== Records provided ==
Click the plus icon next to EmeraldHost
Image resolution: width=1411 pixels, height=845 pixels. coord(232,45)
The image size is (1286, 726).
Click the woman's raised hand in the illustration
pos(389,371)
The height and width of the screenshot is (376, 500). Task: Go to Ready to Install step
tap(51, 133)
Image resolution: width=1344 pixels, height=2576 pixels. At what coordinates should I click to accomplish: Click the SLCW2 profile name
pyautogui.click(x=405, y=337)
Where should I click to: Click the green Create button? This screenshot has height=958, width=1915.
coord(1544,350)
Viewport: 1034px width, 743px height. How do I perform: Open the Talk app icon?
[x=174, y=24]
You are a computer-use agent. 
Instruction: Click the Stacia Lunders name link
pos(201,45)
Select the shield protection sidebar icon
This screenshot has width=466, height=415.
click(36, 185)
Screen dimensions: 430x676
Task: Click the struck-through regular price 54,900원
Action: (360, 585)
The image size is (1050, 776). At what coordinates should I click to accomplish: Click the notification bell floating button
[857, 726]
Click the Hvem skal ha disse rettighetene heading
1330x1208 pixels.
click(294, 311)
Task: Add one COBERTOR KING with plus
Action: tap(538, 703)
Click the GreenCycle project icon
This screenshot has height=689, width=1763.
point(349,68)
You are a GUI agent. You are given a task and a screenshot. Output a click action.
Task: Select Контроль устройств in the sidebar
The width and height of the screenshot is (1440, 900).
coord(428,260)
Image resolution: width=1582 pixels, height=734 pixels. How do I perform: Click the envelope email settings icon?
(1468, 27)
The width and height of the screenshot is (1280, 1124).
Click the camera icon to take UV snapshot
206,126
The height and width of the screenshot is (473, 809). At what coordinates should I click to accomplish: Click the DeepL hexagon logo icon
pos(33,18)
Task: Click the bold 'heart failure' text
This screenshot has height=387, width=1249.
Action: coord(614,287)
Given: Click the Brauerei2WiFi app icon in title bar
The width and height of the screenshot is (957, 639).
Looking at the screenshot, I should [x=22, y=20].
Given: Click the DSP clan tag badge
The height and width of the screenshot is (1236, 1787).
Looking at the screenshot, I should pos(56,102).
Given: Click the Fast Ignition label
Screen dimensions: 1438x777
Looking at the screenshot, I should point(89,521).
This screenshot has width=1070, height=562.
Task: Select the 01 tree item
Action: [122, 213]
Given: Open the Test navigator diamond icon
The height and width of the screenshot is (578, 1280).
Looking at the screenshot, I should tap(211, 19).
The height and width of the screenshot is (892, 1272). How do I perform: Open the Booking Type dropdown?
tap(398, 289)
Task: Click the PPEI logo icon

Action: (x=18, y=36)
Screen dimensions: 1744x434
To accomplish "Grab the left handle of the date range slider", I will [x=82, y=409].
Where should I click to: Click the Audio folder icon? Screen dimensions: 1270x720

== Task item ==
Find the lines above with the word "sidebar". Copy them out.

== Worked solution ==
Select the shield protection sidebar icon
Task: Select Контроль устройств in the sidebar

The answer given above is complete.